Asbestos Legal Requirements
Duty to Manage
The duty to manage the risk from asbestos came into force on 21st May 2004. This duty now falls within Regulation 4 of the Control of Asbestos Regulations 2012.
The duty to applies to all non-domestic premises. Such premises include all industrial buildings, commercial or public buildings such as factories, warehouses, offices, shops, hospitals and schools.
Non-domestic premises also include those ‘common’ areas of certain domestic premises, such as purpose-built flats or houses converted into flats. The common areas of these premises include foyers, corridors, lifts and lift-shafts, staircases, roof spaces, gardens, yards, outhouses and garages – but would not include the individual flats themselves. Common areas do not include rooms within a private residence that are shared by more than one household, such as bathrooms, kitchens etc. in shared houses and communal dining rooms and lounges in sheltered accommodation.
In the domestic sector local authorities and housing associations have the responsibility for very large numbers of properties which need a range of maintenance and repair work as well as general improvement and upgrading or occasionally demolition. This will be subject to Regulation 4 when these such premises become work places i.e. appointing contractors to carry out any work activities involving disturbing the fabric of the building.
These works can include electrical rewiring, structural repairs and alterations, replacement windows, central heating, insulation, renewal of bathroom and kitchen fittings or complete renovations. The work may be necessary on individual or small numbers of premises (eg emergency work due to fire/water/storm damage) or on large numbers where there are major improvement or upgrading schemes.
R.T.A. working in conjunction with the client can formulate the comprehensive detailed Management Plan which complies with their mandatory duties within current legislation Regulation 4 “Duty to Manage” of the Control of Asbestos Regulations 2012.
Identify who is the Duty Holder
The duty holder is someone who has the responsibility for the maintenance and / or repair of the non-domestic premises through a contract or tenancy; this could be a the head teacher, governors or local authority Where there is no contract or tenancy the duty falls to the person who is in control of the premises.
What are the responsibilities of the Duty Holder?

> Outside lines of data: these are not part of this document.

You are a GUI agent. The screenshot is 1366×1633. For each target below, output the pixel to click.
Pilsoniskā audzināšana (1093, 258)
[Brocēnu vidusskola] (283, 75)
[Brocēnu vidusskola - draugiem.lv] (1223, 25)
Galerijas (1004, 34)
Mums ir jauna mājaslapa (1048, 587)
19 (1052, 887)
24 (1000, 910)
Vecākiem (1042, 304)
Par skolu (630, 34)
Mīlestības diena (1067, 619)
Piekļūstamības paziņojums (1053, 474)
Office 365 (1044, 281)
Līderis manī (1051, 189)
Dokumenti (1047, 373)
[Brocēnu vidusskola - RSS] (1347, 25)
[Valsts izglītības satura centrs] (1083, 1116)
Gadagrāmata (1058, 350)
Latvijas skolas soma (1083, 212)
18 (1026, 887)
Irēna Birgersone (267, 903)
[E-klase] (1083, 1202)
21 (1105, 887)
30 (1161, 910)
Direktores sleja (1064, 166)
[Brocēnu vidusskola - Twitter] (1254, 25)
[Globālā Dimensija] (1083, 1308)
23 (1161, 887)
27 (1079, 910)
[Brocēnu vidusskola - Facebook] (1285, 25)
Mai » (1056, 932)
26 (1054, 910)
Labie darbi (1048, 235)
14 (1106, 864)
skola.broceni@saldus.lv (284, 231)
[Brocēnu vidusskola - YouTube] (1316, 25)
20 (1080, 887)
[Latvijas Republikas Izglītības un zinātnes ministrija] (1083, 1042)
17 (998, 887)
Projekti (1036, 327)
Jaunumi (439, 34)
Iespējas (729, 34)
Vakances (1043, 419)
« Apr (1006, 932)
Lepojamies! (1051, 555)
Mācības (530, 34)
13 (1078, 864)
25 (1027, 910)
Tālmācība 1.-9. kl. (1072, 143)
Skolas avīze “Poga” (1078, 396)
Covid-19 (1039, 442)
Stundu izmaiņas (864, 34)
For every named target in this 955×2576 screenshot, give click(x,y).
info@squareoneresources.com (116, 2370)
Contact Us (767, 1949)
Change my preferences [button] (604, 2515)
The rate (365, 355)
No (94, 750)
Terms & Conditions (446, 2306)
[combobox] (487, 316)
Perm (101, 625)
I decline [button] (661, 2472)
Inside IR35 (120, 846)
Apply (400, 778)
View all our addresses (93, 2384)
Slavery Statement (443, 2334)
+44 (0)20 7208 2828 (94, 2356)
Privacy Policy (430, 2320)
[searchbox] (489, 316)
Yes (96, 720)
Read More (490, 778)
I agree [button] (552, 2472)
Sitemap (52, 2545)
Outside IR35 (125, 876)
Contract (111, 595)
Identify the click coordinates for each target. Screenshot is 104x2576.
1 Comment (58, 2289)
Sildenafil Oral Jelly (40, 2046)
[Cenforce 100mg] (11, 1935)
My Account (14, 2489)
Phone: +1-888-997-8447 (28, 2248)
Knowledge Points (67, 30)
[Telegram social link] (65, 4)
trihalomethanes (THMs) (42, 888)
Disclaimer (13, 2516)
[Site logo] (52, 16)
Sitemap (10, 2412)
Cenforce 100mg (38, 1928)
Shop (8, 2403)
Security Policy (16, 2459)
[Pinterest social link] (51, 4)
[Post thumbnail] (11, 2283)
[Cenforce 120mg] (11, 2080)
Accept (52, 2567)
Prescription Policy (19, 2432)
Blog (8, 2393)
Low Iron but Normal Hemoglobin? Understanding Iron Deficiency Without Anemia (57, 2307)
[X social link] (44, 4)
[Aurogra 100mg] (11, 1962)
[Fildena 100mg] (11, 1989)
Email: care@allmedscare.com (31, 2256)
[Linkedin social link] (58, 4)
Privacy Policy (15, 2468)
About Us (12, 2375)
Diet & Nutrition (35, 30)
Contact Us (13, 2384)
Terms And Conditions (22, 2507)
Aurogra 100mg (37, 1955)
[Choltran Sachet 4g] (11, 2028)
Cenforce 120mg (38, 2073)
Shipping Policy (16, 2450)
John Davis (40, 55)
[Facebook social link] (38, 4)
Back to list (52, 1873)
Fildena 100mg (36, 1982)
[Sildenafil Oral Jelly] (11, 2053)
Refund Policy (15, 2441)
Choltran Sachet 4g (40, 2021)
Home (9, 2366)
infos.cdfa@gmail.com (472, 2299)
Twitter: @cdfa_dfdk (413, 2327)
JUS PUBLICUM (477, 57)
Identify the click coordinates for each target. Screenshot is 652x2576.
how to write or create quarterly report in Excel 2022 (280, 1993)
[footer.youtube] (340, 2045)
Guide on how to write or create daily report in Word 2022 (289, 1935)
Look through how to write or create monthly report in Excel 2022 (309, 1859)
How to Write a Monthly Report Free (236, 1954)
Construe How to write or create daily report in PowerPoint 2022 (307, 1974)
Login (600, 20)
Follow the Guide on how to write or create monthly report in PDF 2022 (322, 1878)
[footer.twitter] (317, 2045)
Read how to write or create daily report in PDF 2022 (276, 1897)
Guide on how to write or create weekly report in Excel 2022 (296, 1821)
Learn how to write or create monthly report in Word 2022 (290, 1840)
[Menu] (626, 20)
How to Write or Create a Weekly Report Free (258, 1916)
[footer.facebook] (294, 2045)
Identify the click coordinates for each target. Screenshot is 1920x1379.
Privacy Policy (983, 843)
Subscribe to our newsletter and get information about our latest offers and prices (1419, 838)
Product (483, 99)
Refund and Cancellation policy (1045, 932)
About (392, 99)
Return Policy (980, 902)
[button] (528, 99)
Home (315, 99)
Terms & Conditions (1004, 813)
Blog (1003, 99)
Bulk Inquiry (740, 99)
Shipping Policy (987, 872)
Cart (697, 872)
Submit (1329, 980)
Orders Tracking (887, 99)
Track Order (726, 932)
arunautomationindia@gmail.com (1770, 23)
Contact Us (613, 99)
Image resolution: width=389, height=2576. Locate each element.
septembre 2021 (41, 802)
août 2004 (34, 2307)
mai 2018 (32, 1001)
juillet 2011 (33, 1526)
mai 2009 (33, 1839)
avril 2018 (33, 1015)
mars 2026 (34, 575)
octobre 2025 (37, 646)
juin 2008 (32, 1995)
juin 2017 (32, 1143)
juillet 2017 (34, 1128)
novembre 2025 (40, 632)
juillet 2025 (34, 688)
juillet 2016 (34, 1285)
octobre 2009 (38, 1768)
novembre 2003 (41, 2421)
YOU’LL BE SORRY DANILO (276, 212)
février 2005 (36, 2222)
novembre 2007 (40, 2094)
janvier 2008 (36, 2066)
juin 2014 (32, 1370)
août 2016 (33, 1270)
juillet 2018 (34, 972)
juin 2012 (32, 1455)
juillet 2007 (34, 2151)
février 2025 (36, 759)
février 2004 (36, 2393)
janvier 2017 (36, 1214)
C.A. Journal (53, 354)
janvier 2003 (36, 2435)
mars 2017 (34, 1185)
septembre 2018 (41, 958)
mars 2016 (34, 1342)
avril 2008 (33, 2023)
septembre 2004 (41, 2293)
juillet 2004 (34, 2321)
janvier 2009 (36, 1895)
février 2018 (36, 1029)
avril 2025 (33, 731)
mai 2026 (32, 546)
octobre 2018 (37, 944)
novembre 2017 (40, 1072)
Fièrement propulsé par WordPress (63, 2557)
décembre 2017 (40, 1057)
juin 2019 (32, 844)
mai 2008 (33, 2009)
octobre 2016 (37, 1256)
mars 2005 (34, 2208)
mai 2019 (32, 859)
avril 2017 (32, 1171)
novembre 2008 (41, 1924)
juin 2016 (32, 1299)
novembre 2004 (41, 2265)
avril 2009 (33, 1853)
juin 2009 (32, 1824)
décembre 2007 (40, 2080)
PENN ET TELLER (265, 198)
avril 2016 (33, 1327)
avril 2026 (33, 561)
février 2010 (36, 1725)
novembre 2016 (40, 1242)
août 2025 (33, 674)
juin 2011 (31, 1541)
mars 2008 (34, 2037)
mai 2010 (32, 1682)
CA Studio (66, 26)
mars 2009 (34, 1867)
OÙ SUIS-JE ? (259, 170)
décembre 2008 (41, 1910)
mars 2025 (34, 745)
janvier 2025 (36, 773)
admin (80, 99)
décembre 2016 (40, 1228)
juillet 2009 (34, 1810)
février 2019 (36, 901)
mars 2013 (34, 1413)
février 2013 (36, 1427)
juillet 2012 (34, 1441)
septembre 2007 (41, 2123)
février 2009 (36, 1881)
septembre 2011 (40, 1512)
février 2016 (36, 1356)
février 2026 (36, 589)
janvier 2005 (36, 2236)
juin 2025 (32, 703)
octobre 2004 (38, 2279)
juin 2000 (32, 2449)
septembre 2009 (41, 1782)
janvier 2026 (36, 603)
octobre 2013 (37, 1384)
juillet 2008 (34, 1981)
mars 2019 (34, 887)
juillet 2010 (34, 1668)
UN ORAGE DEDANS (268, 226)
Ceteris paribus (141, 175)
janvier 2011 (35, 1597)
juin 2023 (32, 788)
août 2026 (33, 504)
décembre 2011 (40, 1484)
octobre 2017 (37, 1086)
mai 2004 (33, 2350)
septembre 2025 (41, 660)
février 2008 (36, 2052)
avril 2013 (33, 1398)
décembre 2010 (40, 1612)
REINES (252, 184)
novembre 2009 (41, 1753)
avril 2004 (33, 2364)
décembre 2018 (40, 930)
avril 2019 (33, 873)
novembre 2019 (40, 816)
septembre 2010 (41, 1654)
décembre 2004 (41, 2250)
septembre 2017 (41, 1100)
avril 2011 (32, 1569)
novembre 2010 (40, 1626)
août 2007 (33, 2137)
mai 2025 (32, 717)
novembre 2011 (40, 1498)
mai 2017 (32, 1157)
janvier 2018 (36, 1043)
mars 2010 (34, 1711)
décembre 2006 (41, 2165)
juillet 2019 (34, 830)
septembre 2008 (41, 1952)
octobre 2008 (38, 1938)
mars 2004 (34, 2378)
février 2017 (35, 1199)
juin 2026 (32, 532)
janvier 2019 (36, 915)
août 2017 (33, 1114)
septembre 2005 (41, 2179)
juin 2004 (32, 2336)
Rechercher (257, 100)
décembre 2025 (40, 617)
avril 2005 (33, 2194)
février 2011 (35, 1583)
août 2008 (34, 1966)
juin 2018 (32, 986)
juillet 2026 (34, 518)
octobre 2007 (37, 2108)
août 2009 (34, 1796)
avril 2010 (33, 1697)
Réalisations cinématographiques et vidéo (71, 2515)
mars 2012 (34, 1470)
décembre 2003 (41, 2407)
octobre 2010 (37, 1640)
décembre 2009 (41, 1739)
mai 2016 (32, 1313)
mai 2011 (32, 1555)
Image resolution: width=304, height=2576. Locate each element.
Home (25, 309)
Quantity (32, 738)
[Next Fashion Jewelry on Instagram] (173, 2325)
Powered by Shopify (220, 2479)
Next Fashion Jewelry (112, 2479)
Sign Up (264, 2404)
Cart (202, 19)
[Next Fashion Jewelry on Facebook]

The requirements are placed on ‘dutyholders’, who should:
- take reasonable steps to determine the location of materials likely to contain asbestos;
- presume materials to contain asbestos, unless there are good reasons not to do so;
- make and maintain a written record of the location of the A.C.M’s and presumed A.C.M’s;
- assess and monitor the condition of A.C.M’s and presumed A.C.M’s;
- assess the risk of exposure from A.C.M’s and presumed A.C.M’s and prepare a written plan of the actions and measures necessary to manage the risk (ie the ‘management plan’); and
- take steps to see that these actions are carried out.
To manage the risk from A.C.M’s, the dutyholder will need to:
- keep and maintain an up-to-date record of the location, condition, maintenance and removal of all A.C.M’s on the premises;
- repair, seal or remove A.C.M’s if there is a risk of exposure due to their condition or location;
- maintain A.C.M’s in a good state of repair and regularly monitor their condition;
- inform anyone who is liable to disturb the A.C.M’s about their location and condition;
- have arrangements and procedures in place so that work which may disturb the A.C.M’s complies with CAR 2012; and
- review the plan at regular intervals and make changes if circumstances change.